**** Data to process

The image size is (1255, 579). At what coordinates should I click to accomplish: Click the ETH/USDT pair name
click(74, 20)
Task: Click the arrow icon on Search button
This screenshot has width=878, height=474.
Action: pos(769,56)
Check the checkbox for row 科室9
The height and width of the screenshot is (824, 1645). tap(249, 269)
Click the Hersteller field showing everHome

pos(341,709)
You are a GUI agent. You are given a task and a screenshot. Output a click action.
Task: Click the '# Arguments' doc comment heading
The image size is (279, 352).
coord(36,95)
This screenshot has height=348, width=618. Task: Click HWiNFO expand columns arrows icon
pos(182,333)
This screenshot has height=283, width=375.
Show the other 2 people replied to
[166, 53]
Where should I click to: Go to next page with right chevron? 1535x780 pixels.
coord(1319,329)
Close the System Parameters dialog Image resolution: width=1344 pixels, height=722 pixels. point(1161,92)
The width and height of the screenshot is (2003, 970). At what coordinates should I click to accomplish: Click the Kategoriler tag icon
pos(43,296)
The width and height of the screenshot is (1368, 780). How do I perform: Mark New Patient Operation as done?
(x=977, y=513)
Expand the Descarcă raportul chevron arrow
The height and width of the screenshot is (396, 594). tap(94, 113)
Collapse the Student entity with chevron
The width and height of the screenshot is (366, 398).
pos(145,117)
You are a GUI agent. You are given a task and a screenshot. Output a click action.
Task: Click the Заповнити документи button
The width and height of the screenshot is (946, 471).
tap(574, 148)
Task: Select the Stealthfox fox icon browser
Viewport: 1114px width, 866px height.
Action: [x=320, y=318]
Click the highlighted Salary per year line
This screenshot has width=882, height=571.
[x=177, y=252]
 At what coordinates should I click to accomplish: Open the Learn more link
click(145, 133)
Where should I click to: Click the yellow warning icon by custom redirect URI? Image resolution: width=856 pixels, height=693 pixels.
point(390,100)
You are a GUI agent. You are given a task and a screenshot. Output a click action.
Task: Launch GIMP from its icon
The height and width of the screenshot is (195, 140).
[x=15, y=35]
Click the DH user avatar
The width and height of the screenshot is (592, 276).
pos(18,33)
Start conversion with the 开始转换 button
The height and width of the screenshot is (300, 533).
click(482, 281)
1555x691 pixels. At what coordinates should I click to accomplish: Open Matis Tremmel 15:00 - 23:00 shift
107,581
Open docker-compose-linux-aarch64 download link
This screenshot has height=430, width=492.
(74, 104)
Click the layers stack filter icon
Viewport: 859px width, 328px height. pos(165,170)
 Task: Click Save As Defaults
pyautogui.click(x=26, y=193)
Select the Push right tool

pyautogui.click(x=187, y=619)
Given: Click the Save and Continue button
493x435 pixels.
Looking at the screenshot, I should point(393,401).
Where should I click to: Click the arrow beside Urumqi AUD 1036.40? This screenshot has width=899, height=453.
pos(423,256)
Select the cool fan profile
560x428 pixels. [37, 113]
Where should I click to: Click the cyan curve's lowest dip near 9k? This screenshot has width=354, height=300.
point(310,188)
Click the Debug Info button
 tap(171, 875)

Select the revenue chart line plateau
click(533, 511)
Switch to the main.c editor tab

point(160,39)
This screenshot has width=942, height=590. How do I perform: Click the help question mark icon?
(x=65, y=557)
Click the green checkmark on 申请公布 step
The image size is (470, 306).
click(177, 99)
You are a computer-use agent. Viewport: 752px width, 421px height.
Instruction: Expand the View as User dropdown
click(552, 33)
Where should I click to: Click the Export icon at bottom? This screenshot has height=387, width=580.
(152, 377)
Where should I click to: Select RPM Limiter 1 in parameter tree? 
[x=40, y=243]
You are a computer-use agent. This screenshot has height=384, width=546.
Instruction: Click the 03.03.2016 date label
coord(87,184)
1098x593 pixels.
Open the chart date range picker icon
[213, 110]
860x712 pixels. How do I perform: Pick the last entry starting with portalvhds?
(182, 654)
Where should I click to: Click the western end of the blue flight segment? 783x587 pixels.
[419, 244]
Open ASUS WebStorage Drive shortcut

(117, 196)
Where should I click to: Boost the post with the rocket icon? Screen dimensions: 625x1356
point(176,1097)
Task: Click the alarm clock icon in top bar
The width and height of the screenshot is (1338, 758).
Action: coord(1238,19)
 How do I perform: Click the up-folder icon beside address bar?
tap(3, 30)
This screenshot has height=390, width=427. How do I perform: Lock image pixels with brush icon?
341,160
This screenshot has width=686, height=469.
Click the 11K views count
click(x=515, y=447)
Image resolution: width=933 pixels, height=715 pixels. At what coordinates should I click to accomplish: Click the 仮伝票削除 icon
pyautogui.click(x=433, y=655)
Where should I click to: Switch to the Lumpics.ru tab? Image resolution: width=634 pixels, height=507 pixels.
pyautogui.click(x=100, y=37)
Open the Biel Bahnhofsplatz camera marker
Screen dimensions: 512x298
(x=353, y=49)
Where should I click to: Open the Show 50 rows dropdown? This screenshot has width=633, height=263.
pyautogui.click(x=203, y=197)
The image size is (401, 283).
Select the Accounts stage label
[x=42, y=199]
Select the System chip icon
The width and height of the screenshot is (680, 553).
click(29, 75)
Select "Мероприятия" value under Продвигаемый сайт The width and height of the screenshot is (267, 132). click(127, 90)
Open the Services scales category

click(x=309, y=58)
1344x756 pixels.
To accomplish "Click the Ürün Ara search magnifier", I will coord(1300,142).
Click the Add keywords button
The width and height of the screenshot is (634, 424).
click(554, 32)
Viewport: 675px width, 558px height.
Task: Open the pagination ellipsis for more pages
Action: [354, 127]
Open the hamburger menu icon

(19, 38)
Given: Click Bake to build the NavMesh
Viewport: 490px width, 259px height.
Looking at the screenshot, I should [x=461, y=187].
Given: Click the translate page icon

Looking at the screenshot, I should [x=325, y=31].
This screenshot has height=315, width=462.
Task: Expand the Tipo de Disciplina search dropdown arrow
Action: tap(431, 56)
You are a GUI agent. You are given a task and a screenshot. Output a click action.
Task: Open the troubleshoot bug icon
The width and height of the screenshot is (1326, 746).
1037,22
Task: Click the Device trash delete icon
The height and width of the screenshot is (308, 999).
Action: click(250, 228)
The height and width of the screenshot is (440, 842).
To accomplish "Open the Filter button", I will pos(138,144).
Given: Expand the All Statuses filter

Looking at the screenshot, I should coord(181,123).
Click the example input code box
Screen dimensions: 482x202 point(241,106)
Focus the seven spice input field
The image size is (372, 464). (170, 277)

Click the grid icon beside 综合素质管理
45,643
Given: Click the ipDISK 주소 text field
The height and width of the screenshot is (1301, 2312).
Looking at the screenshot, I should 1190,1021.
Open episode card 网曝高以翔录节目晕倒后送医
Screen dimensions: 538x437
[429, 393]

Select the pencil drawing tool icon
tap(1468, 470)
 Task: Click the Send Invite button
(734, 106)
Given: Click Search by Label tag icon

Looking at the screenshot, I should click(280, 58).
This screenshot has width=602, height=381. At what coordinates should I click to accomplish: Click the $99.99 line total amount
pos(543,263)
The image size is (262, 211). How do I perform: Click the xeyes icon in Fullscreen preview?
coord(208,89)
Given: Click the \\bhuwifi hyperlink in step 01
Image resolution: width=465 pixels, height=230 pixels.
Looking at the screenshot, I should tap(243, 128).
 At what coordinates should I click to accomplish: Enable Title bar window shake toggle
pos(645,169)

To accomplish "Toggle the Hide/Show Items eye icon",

********

Given request: Reproduce the entire item-finding listing above, from its first line to its last, without changing a single character.

Solved exercise:
The image size is (1255, 579). At what coordinates should I click to accomplish: Click the ETH/USDT pair name
click(74, 20)
Task: Click the arrow icon on Search button
This screenshot has width=878, height=474.
Action: pos(769,56)
Check the checkbox for row 科室9
The height and width of the screenshot is (824, 1645). tap(249, 269)
Click the Hersteller field showing everHome

pos(341,709)
You are a GUI agent. You are given a task and a screenshot. Output a click action.
Task: Click the '# Arguments' doc comment heading
The image size is (279, 352).
coord(36,95)
This screenshot has height=348, width=618. Task: Click HWiNFO expand columns arrows icon
pos(182,333)
This screenshot has height=283, width=375.
Show the other 2 people replied to
[166, 53]
Where should I click to: Go to next page with right chevron? 1535x780 pixels.
coord(1319,329)
Close the System Parameters dialog Image resolution: width=1344 pixels, height=722 pixels. point(1161,92)
The width and height of the screenshot is (2003, 970). At what coordinates should I click to accomplish: Click the Kategoriler tag icon
pos(43,296)
The width and height of the screenshot is (1368, 780). How do I perform: Mark New Patient Operation as done?
(x=977, y=513)
Expand the Descarcă raportul chevron arrow
The height and width of the screenshot is (396, 594). tap(94, 113)
Collapse the Student entity with chevron
The width and height of the screenshot is (366, 398).
pos(145,117)
You are a GUI agent. You are given a task and a screenshot. Output a click action.
Task: Click the Заповнити документи button
The width and height of the screenshot is (946, 471).
tap(574, 148)
Task: Select the Stealthfox fox icon browser
Viewport: 1114px width, 866px height.
Action: [x=320, y=318]
Click the highlighted Salary per year line
This screenshot has width=882, height=571.
[x=177, y=252]
 At what coordinates should I click to accomplish: Open the Learn more link
click(145, 133)
Where should I click to: Click the yellow warning icon by custom redirect URI? Image resolution: width=856 pixels, height=693 pixels.
point(390,100)
You are a GUI agent. You are given a task and a screenshot. Output a click action.
Task: Launch GIMP from its icon
The height and width of the screenshot is (195, 140).
[x=15, y=35]
Click the DH user avatar
The width and height of the screenshot is (592, 276).
pos(18,33)
Start conversion with the 开始转换 button
The height and width of the screenshot is (300, 533).
click(482, 281)
1555x691 pixels. At what coordinates should I click to accomplish: Open Matis Tremmel 15:00 - 23:00 shift
107,581
Open docker-compose-linux-aarch64 download link
This screenshot has height=430, width=492.
(74, 104)
Click the layers stack filter icon
Viewport: 859px width, 328px height. pos(165,170)
 Task: Click Save As Defaults
pyautogui.click(x=26, y=193)
Select the Push right tool

pyautogui.click(x=187, y=619)
Given: Click the Save and Continue button
493x435 pixels.
Looking at the screenshot, I should point(393,401).
Where should I click to: Click the arrow beside Urumqi AUD 1036.40? This screenshot has width=899, height=453.
pos(423,256)
Select the cool fan profile
560x428 pixels. [37, 113]
Where should I click to: Click the cyan curve's lowest dip near 9k? This screenshot has width=354, height=300.
point(310,188)
Click the Debug Info button
 tap(171, 875)

Select the revenue chart line plateau
click(533, 511)
Switch to the main.c editor tab

point(160,39)
This screenshot has width=942, height=590. How do I perform: Click the help question mark icon?
(x=65, y=557)
Click the green checkmark on 申请公布 step
The image size is (470, 306).
click(177, 99)
You are a computer-use agent. Viewport: 752px width, 421px height.
Instruction: Expand the View as User dropdown
click(552, 33)
Where should I click to: Click the Export icon at bottom? This screenshot has height=387, width=580.
(152, 377)
Where should I click to: Select RPM Limiter 1 in parameter tree? 
[x=40, y=243]
You are a computer-use agent. This screenshot has height=384, width=546.
Instruction: Click the 03.03.2016 date label
coord(87,184)
1098x593 pixels.
Open the chart date range picker icon
[213, 110]
860x712 pixels. How do I perform: Pick the last entry starting with portalvhds?
(182, 654)
Where should I click to: Click the western end of the blue flight segment? 783x587 pixels.
[419, 244]
Open ASUS WebStorage Drive shortcut

(117, 196)
Where should I click to: Boost the post with the rocket icon? Screen dimensions: 625x1356
point(176,1097)
Task: Click the alarm clock icon in top bar
The width and height of the screenshot is (1338, 758).
Action: coord(1238,19)
 How do I perform: Click the up-folder icon beside address bar?
tap(3, 30)
This screenshot has height=390, width=427. How do I perform: Lock image pixels with brush icon?
341,160
This screenshot has width=686, height=469.
Click the 11K views count
click(x=515, y=447)
Image resolution: width=933 pixels, height=715 pixels. At what coordinates should I click to accomplish: Click the 仮伝票削除 icon
pyautogui.click(x=433, y=655)
Where should I click to: Switch to the Lumpics.ru tab? Image resolution: width=634 pixels, height=507 pixels.
pyautogui.click(x=100, y=37)
Open the Biel Bahnhofsplatz camera marker
Screen dimensions: 512x298
(x=353, y=49)
Where should I click to: Open the Show 50 rows dropdown? This screenshot has width=633, height=263.
pyautogui.click(x=203, y=197)
The image size is (401, 283).
Select the Accounts stage label
[x=42, y=199]
Select the System chip icon
The width and height of the screenshot is (680, 553).
click(29, 75)
Select "Мероприятия" value under Продвигаемый сайт The width and height of the screenshot is (267, 132). click(127, 90)
Open the Services scales category

click(x=309, y=58)
1344x756 pixels.
To accomplish "Click the Ürün Ara search magnifier", I will coord(1300,142).
Click the Add keywords button
The width and height of the screenshot is (634, 424).
click(554, 32)
Viewport: 675px width, 558px height.
Task: Open the pagination ellipsis for more pages
Action: [354, 127]
Open the hamburger menu icon

(19, 38)
Given: Click Bake to build the NavMesh
Viewport: 490px width, 259px height.
Looking at the screenshot, I should [x=461, y=187].
Given: Click the translate page icon

Looking at the screenshot, I should [x=325, y=31].
This screenshot has height=315, width=462.
Task: Expand the Tipo de Disciplina search dropdown arrow
Action: tap(431, 56)
You are a GUI agent. You are given a task and a screenshot. Output a click action.
Task: Open the troubleshoot bug icon
The width and height of the screenshot is (1326, 746).
1037,22
Task: Click the Device trash delete icon
The height and width of the screenshot is (308, 999).
Action: click(250, 228)
The height and width of the screenshot is (440, 842).
To accomplish "Open the Filter button", I will pos(138,144).
Given: Expand the All Statuses filter

Looking at the screenshot, I should coord(181,123).
Click the example input code box
Screen dimensions: 482x202 point(241,106)
Focus the seven spice input field
The image size is (372, 464). (170, 277)

Click the grid icon beside 综合素质管理
45,643
Given: Click the ipDISK 주소 text field
The height and width of the screenshot is (1301, 2312).
Looking at the screenshot, I should 1190,1021.
Open episode card 网曝高以翔录节目晕倒后送医
Screen dimensions: 538x437
[429, 393]

Select the pencil drawing tool icon
tap(1468, 470)
 Task: Click the Send Invite button
(734, 106)
Given: Click Search by Label tag icon

Looking at the screenshot, I should click(280, 58).
This screenshot has width=602, height=381. At what coordinates should I click to accomplish: Click the $99.99 line total amount
pos(543,263)
The image size is (262, 211). How do I perform: Click the xeyes icon in Fullscreen preview?
coord(208,89)
Given: Click the \\bhuwifi hyperlink in step 01
Image resolution: width=465 pixels, height=230 pixels.
Looking at the screenshot, I should tap(243, 128).
 At what coordinates should I click to accomplish: Enable Title bar window shake toggle
pos(645,169)

To accomplish "Toggle the Hide/Show Items eye icon",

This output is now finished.